How has she been able to sustain her level of popularity while her colleagues in other states have seen their approval ratings dive?
The blue nature of the state contributes to it. Though, she has also gained over the years a solid record for constituent service and has been very skillful at positioning herself as a fighter for the little guy. In the 2002 governor’s race, a lot of the Democrats, through the Democratic candidates, lost blue collar Democrats. Mikulski has been more successful retaining and connecting with them.
What effect does Maryland’s proximity to D.C. have on the 2010 race?
There is some belief that, given the large number of federal employees and people whose livelihoods are connected to the federal government, there isn’t as much of the anger at the federal government driving some of the results we’re seeing in other states. The Tea Party movement really hasn’t taken root in Maryland to the degree that it has in some other states. I think some of that probably does have to do with the relatively large number of people who either work for or have some connection to the federal government.
How have national outlets done in covering the Maryland race so far?
I don’t recall seeing anything that struck me as completely out of whack. Plus, I think that there are so many other competitive races this year that it’s probably hard to devote too much attention to a race in Maryland. If the Republican wins in Maryland then it’s certainly going to be a big night for Republicans around the country.
One aspect that has gotten some play, though, is the number of former governors who are now seeking their jobs back, and Ehrlich fits into that category—he’s fallen into a number of those pieces.
Have the candidates been handling the media any differently this election cycle?
Certainly not among the leading candidates in Maryland.
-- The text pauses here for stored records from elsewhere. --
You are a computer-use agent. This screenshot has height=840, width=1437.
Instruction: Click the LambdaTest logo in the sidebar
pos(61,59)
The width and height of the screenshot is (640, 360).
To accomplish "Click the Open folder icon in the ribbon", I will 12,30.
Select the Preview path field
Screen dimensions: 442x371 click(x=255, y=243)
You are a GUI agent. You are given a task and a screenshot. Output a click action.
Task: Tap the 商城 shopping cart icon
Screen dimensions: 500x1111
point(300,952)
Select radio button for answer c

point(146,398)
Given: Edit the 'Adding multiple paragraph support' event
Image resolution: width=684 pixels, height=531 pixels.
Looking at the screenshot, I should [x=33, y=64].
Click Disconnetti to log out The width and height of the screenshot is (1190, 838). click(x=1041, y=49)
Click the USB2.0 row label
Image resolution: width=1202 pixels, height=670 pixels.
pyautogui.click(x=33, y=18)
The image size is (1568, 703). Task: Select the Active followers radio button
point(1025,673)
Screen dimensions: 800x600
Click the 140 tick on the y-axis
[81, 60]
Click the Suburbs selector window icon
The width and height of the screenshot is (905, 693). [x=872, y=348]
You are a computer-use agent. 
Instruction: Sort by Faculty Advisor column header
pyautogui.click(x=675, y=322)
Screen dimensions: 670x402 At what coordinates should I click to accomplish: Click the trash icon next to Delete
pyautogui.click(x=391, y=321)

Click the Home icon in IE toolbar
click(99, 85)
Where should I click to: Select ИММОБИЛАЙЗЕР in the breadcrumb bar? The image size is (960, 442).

Both of the guys in the governor’s race are such known quantities, so well known among the political class in Maryland, that they haven’t done too much differently. Ehrlich is very accessible and will take questions from reporters until, as he says, he’s defeated us and we can’t think of anything else.
There has been though an increased use in social media. Ehrlich is very into his Facebook page and uses that, I suppose, to get the unfiltered message out there. And Ehrlich’s press secretary is a former TV presenter in Baltimore and he’s been cutting these videos for online that are faux news reports—if you were to watch it, you might recognize this guy from a decade ago and think it was a real news report. But it’s very heavily explanatory of the candidate. That’s been an interesting wrinkle, though it hasn’t been dominant at this point.